• **GIVEN REQUEST**
Return every entry below verbatim, line for line, with no changes.

Target position records:
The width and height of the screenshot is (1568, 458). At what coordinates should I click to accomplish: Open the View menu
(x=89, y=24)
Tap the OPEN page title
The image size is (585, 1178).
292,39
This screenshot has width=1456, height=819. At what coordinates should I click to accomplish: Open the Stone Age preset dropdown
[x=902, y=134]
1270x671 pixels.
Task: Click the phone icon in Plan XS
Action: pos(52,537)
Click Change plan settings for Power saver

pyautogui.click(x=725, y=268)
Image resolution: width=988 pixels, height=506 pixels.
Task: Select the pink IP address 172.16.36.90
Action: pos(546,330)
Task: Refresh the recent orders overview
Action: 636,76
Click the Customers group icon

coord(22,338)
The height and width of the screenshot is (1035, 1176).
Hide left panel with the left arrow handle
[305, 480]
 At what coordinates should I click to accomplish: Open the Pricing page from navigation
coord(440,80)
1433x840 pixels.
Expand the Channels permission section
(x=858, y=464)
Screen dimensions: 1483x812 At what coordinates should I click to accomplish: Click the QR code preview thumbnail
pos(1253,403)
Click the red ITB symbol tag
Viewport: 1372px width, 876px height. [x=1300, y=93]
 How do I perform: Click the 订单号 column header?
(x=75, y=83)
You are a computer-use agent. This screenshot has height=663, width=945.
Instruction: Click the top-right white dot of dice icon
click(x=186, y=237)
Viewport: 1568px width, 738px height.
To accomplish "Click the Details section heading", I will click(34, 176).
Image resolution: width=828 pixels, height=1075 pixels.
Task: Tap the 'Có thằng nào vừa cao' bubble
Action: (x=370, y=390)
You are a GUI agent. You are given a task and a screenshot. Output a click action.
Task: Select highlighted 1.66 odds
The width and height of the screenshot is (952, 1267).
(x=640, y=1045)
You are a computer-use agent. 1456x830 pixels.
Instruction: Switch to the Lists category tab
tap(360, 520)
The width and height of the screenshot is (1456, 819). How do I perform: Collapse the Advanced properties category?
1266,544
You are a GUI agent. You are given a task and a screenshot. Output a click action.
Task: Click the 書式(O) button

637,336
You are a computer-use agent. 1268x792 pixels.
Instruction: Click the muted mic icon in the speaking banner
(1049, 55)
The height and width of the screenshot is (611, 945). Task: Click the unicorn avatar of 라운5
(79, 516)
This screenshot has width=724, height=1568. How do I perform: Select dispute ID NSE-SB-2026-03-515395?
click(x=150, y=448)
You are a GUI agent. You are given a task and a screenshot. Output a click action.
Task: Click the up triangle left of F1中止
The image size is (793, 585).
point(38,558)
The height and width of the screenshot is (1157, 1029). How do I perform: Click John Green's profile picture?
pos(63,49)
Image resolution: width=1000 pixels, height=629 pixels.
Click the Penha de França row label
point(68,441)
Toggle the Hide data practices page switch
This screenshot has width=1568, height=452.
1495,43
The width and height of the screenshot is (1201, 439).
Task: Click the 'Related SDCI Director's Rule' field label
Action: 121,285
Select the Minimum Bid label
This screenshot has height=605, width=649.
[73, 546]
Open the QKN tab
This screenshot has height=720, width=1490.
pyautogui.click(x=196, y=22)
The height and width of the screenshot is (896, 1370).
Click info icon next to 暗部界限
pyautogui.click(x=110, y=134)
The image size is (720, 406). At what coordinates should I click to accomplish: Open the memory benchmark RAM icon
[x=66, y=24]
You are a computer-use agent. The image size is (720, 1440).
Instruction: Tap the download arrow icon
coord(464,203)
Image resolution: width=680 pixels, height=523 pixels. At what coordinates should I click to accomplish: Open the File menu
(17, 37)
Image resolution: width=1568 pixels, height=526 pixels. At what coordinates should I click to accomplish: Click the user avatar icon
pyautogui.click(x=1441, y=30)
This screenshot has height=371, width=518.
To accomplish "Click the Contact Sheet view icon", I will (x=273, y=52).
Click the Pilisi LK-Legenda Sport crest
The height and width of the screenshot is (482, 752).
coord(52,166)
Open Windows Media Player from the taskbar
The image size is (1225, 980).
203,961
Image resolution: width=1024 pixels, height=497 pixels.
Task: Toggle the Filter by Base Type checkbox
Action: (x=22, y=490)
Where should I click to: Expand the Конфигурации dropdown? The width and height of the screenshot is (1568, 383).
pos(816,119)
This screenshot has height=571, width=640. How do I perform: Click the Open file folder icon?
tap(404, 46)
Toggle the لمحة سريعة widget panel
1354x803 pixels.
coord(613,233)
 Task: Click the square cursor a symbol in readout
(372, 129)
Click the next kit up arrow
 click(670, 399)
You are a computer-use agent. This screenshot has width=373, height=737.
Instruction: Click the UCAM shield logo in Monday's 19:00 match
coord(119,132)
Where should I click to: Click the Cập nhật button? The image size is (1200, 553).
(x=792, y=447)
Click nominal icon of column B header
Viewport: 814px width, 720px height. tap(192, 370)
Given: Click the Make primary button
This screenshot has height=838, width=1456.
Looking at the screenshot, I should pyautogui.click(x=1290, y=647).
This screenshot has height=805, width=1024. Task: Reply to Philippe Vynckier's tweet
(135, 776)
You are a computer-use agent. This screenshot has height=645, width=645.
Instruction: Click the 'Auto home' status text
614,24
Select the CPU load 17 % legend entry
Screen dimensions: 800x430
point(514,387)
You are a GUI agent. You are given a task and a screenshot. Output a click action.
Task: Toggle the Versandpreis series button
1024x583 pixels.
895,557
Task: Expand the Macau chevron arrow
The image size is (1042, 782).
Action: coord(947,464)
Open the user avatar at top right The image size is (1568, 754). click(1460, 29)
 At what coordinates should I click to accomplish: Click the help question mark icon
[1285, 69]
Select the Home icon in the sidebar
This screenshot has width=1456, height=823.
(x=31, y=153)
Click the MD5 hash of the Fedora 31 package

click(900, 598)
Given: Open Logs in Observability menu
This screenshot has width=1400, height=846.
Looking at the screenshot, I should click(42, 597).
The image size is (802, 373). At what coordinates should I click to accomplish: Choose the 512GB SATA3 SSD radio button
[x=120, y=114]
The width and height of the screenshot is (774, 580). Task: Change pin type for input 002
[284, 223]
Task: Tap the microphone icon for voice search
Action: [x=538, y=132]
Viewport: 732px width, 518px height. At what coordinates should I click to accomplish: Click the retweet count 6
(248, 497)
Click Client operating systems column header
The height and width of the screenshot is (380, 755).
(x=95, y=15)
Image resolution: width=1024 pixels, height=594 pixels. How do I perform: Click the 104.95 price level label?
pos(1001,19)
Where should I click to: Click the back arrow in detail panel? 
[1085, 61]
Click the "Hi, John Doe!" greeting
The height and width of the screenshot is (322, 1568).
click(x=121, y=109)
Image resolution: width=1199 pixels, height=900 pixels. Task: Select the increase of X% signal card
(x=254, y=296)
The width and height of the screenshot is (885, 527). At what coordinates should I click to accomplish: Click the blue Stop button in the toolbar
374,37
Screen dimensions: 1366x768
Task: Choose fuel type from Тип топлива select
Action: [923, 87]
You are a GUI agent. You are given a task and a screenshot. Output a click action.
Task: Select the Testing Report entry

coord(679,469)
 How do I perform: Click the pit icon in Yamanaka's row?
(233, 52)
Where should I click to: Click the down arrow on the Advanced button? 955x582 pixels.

• **ANSWER BELOW**
The width and height of the screenshot is (1568, 458). At what coordinates should I click to accomplish: Open the View menu
(x=89, y=24)
Tap the OPEN page title
The image size is (585, 1178).
292,39
This screenshot has width=1456, height=819. At what coordinates should I click to accomplish: Open the Stone Age preset dropdown
[x=902, y=134]
1270x671 pixels.
Task: Click the phone icon in Plan XS
Action: pos(52,537)
Click Change plan settings for Power saver

pyautogui.click(x=725, y=268)
Image resolution: width=988 pixels, height=506 pixels.
Task: Select the pink IP address 172.16.36.90
Action: pos(546,330)
Task: Refresh the recent orders overview
Action: 636,76
Click the Customers group icon

coord(22,338)
The height and width of the screenshot is (1035, 1176).
Hide left panel with the left arrow handle
[305, 480]
 At what coordinates should I click to accomplish: Open the Pricing page from navigation
coord(440,80)
1433x840 pixels.
Expand the Channels permission section
(x=858, y=464)
Screen dimensions: 1483x812 At what coordinates should I click to accomplish: Click the QR code preview thumbnail
pos(1253,403)
Click the red ITB symbol tag
Viewport: 1372px width, 876px height. [x=1300, y=93]
 How do I perform: Click the 订单号 column header?
(x=75, y=83)
You are a computer-use agent. This screenshot has height=663, width=945.
Instruction: Click the top-right white dot of dice icon
click(x=186, y=237)
Viewport: 1568px width, 738px height.
To accomplish "Click the Details section heading", I will click(34, 176).
Image resolution: width=828 pixels, height=1075 pixels.
Task: Tap the 'Có thằng nào vừa cao' bubble
Action: (x=370, y=390)
You are a GUI agent. You are given a task and a screenshot. Output a click action.
Task: Select highlighted 1.66 odds
The width and height of the screenshot is (952, 1267).
(x=640, y=1045)
You are a computer-use agent. 1456x830 pixels.
Instruction: Switch to the Lists category tab
tap(360, 520)
The width and height of the screenshot is (1456, 819). How do I perform: Collapse the Advanced properties category?
1266,544
You are a GUI agent. You are given a task and a screenshot. Output a click action.
Task: Click the 書式(O) button

637,336
You are a computer-use agent. 1268x792 pixels.
Instruction: Click the muted mic icon in the speaking banner
(1049, 55)
The height and width of the screenshot is (611, 945). Task: Click the unicorn avatar of 라운5
(79, 516)
This screenshot has width=724, height=1568. How do I perform: Select dispute ID NSE-SB-2026-03-515395?
click(x=150, y=448)
You are a GUI agent. You are given a task and a screenshot. Output a click action.
Task: Click the up triangle left of F1中止
The image size is (793, 585).
point(38,558)
The height and width of the screenshot is (1157, 1029). How do I perform: Click John Green's profile picture?
pos(63,49)
Image resolution: width=1000 pixels, height=629 pixels.
Click the Penha de França row label
point(68,441)
Toggle the Hide data practices page switch
This screenshot has width=1568, height=452.
1495,43
The width and height of the screenshot is (1201, 439).
Task: Click the 'Related SDCI Director's Rule' field label
Action: 121,285
Select the Minimum Bid label
This screenshot has height=605, width=649.
[73, 546]
Open the QKN tab
This screenshot has height=720, width=1490.
pyautogui.click(x=196, y=22)
The height and width of the screenshot is (896, 1370).
Click info icon next to 暗部界限
pyautogui.click(x=110, y=134)
The image size is (720, 406). At what coordinates should I click to accomplish: Open the memory benchmark RAM icon
[x=66, y=24]
You are a computer-use agent. The image size is (720, 1440).
Instruction: Tap the download arrow icon
coord(464,203)
Image resolution: width=680 pixels, height=523 pixels. At what coordinates should I click to accomplish: Open the File menu
(17, 37)
Image resolution: width=1568 pixels, height=526 pixels. At what coordinates should I click to accomplish: Click the user avatar icon
pyautogui.click(x=1441, y=30)
This screenshot has height=371, width=518.
To accomplish "Click the Contact Sheet view icon", I will (x=273, y=52).
Click the Pilisi LK-Legenda Sport crest
The height and width of the screenshot is (482, 752).
coord(52,166)
Open Windows Media Player from the taskbar
The image size is (1225, 980).
203,961
Image resolution: width=1024 pixels, height=497 pixels.
Task: Toggle the Filter by Base Type checkbox
Action: (x=22, y=490)
Where should I click to: Expand the Конфигурации dropdown? The width and height of the screenshot is (1568, 383).
pos(816,119)
This screenshot has height=571, width=640. How do I perform: Click the Open file folder icon?
tap(404, 46)
Toggle the لمحة سريعة widget panel
1354x803 pixels.
coord(613,233)
 Task: Click the square cursor a symbol in readout
(372, 129)
Click the next kit up arrow
 click(670, 399)
You are a computer-use agent. This screenshot has width=373, height=737.
Instruction: Click the UCAM shield logo in Monday's 19:00 match
coord(119,132)
Where should I click to: Click the Cập nhật button? The image size is (1200, 553).
(x=792, y=447)
Click nominal icon of column B header
Viewport: 814px width, 720px height. tap(192, 370)
Given: Click the Make primary button
This screenshot has height=838, width=1456.
Looking at the screenshot, I should pyautogui.click(x=1290, y=647).
This screenshot has height=805, width=1024. Task: Reply to Philippe Vynckier's tweet
(135, 776)
You are a computer-use agent. This screenshot has height=645, width=645.
Instruction: Click the 'Auto home' status text
614,24
Select the CPU load 17 % legend entry
Screen dimensions: 800x430
point(514,387)
You are a GUI agent. You are given a task and a screenshot. Output a click action.
Task: Toggle the Versandpreis series button
1024x583 pixels.
895,557
Task: Expand the Macau chevron arrow
The image size is (1042, 782).
Action: coord(947,464)
Open the user avatar at top right The image size is (1568, 754). click(1460, 29)
 At what coordinates should I click to accomplish: Click the help question mark icon
[1285, 69]
Select the Home icon in the sidebar
This screenshot has width=1456, height=823.
(x=31, y=153)
Click the MD5 hash of the Fedora 31 package

click(900, 598)
Given: Open Logs in Observability menu
This screenshot has width=1400, height=846.
Looking at the screenshot, I should click(42, 597).
The image size is (802, 373). At what coordinates should I click to accomplish: Choose the 512GB SATA3 SSD radio button
[x=120, y=114]
The width and height of the screenshot is (774, 580). Task: Change pin type for input 002
[284, 223]
Task: Tap the microphone icon for voice search
Action: [x=538, y=132]
Viewport: 732px width, 518px height. At what coordinates should I click to accomplish: Click the retweet count 6
(248, 497)
Click Client operating systems column header
The height and width of the screenshot is (380, 755).
(x=95, y=15)
Image resolution: width=1024 pixels, height=594 pixels. How do I perform: Click the 104.95 price level label?
pos(1001,19)
Where should I click to: Click the back arrow in detail panel? 
[1085, 61]
Click the "Hi, John Doe!" greeting
The height and width of the screenshot is (322, 1568).
click(x=121, y=109)
Image resolution: width=1199 pixels, height=900 pixels. Task: Select the increase of X% signal card
(x=254, y=296)
The width and height of the screenshot is (885, 527). At what coordinates should I click to accomplish: Click the blue Stop button in the toolbar
374,37
Screen dimensions: 1366x768
Task: Choose fuel type from Тип топлива select
Action: [923, 87]
You are a GUI agent. You are given a task and a screenshot. Output a click action.
Task: Select the Testing Report entry

coord(679,469)
 How do I perform: Click the pit icon in Yamanaka's row?
(233, 52)
Where should I click to: Click the down arrow on the Advanced button? 955x582 pixels.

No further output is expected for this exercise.